The European Commission has opened anti-trust proceedings against Thomson Reuters over possible abuse of its dominant market position in the supply of Reuters Instrument Codes.
The Commission says it will investigate Thomson Reuters' practices in the area of real-time market datafeeds, and in particular "whether customers or competitors are prevented from translating Reuters Instrument Codes (RICs) to alternative identification codes of other datafeed suppliers (so-called 'mapping') to the detriment of competition".

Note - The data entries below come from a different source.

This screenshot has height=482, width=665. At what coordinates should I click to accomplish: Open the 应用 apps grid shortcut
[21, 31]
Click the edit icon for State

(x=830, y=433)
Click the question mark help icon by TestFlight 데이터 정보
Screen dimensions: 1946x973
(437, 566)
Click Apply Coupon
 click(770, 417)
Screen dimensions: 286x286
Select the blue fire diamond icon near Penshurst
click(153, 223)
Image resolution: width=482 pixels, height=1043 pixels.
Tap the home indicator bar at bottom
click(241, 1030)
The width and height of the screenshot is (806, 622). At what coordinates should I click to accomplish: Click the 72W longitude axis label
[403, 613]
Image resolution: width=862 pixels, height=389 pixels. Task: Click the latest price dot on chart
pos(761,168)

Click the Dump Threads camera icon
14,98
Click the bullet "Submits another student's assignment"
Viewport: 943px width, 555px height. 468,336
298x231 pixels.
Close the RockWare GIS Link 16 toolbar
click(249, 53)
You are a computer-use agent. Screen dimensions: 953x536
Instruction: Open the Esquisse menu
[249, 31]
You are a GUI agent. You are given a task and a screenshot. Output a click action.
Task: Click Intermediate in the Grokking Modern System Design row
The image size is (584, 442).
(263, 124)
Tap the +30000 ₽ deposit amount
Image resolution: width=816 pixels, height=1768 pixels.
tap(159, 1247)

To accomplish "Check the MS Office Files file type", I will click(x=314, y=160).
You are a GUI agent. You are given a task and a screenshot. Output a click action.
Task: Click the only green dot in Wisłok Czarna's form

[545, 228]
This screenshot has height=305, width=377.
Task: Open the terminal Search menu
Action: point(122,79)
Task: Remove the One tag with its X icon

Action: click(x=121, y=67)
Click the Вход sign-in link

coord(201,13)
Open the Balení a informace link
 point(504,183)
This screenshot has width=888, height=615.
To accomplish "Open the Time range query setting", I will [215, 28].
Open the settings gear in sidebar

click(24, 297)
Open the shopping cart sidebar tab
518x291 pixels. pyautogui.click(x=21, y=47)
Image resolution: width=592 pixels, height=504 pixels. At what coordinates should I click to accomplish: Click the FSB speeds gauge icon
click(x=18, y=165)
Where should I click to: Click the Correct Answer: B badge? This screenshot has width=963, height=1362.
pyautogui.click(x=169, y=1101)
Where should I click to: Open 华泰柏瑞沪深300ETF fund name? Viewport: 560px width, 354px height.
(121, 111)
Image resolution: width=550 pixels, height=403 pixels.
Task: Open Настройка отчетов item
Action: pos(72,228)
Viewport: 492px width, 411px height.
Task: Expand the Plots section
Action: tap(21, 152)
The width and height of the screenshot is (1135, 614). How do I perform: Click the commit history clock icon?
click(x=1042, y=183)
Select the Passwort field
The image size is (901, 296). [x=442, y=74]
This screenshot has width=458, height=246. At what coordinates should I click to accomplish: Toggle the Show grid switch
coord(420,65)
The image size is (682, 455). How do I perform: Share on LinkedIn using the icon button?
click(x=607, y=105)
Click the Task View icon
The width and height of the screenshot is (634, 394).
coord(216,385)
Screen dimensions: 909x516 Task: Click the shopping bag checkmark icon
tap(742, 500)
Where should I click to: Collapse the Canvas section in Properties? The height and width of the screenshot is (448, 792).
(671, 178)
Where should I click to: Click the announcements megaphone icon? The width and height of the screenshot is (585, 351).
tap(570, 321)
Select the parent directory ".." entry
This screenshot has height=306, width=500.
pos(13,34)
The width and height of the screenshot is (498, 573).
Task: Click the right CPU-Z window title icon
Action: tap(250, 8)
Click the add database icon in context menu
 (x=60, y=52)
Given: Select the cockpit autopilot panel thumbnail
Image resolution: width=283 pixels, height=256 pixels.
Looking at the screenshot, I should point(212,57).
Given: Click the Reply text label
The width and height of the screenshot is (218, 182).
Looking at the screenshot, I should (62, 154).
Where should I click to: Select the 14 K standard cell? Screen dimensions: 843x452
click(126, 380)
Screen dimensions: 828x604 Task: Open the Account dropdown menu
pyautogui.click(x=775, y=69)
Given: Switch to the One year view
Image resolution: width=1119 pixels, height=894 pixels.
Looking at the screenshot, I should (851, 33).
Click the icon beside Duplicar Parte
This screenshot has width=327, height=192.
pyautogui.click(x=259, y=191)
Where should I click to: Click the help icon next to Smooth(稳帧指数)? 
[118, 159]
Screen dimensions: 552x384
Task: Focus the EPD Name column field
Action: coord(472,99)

Without the possibility of such mapping, customers may potentially be "locked"-in to working with Thomson Reuters, says the Commission, because replacing RICs by reconfiguring or by rewriting their software applications can be a long and costly procedure.
In a research note, Citi analyst Thomas Singlehurst questiona the validity of the EC probe and asks why the issue wasn't aired during the Thomson Reuters merger inquest: "It is not at all clear that there is a case to be investigated. RICs are Reuters' own codification system. Technically it is their own (intellectual property) just as the Bloomberg codes are the property of Bloomberg). This investigation comes just 18 months after the EU itself approved the merger of Thomson and Reuters and it seems strange that, if this was an issue, it wasn't raised at that stage,"
The opening of proceedings against Thomson Reuters follows a similar move by the EC earlier this year to assess whether Standard & Poor's abused its dominant market position by forcing financial firms to pay for the use of US securities numbering codes when accessing data from third party vendors.
That investigation is ongoing.
The latest probe comes at an apposite moment, just weeks after rival data vendor Bloomberg turned the securities numbering business on its head by launching a new Website where industry participants can freely search for, access and re-use identifiers developed for the Bloomberg Professional terminal and enterprise data products.